WHAT THIS TASK INVOLVES. Pictures aside, return every line below exactly as written.

AVAILABLE RECORDS.
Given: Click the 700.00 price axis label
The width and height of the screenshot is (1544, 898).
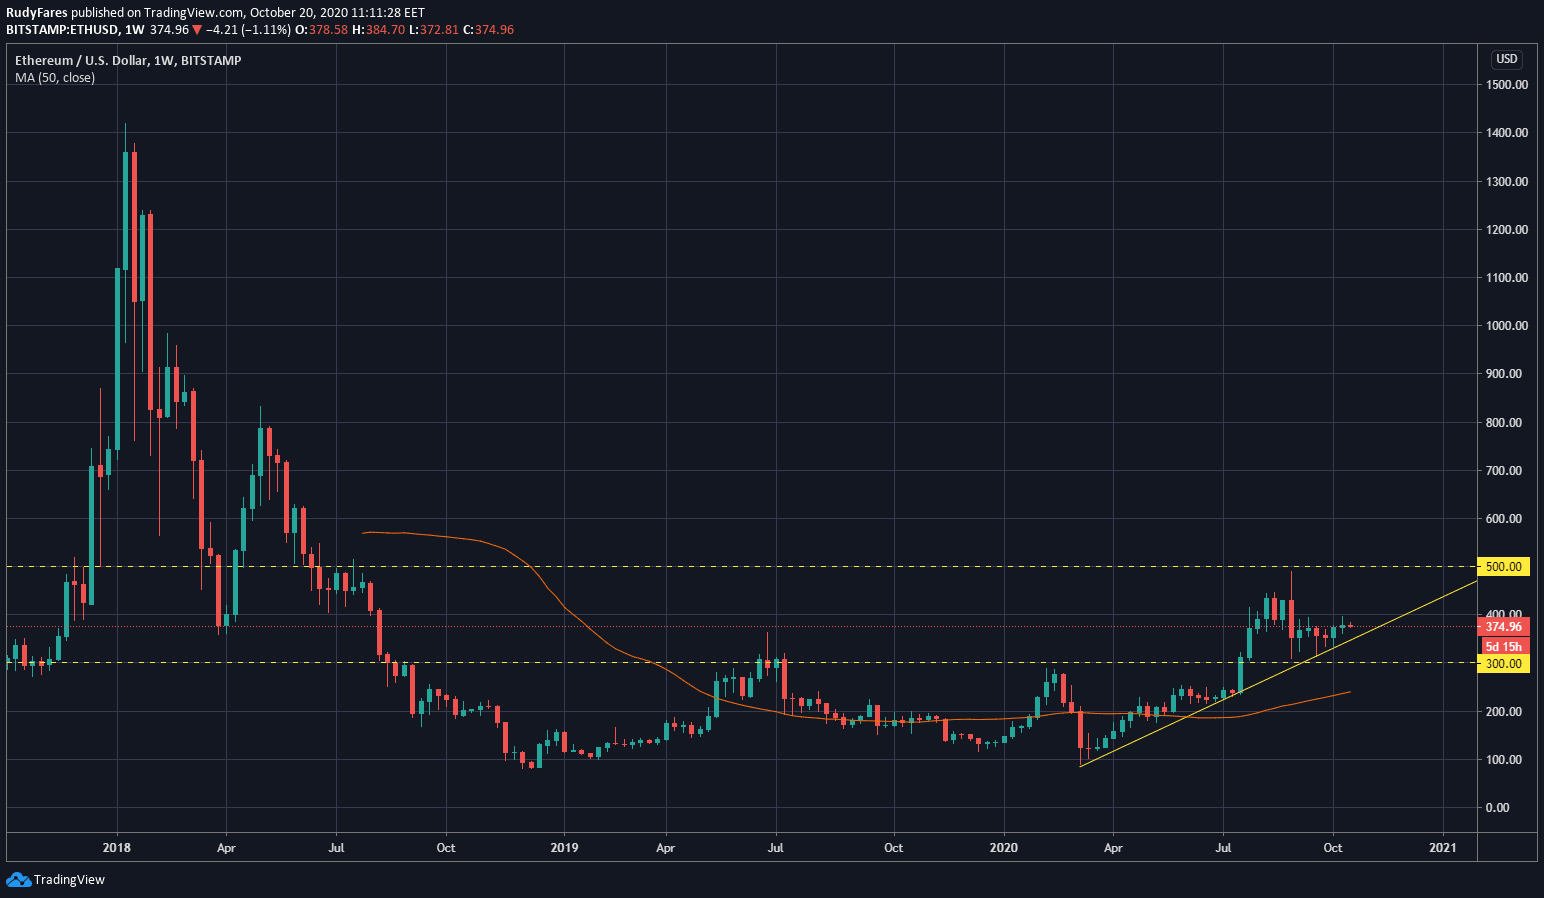Looking at the screenshot, I should [x=1506, y=471].
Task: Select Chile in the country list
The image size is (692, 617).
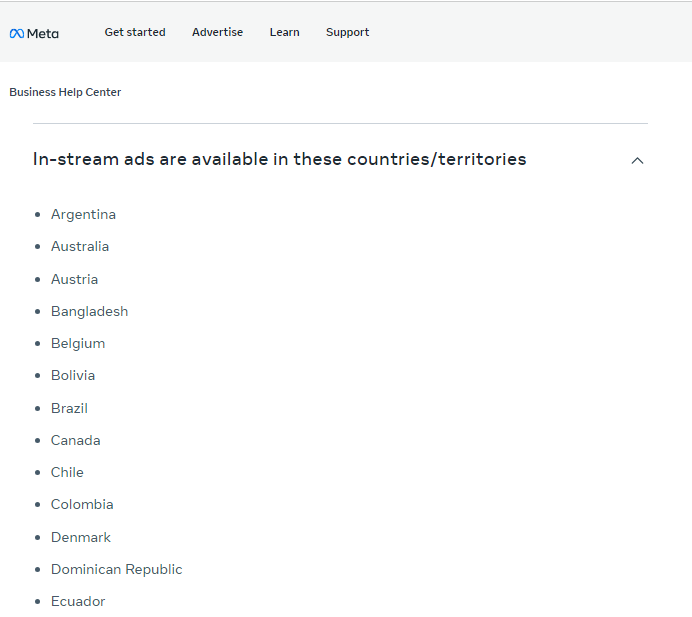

WRITTEN RESPONSE.
Given: Click the 700.00 price axis label
The width and height of the screenshot is (1544, 898).
Looking at the screenshot, I should [x=1506, y=471].
Task: Select Chile in the country list
The image size is (692, 617).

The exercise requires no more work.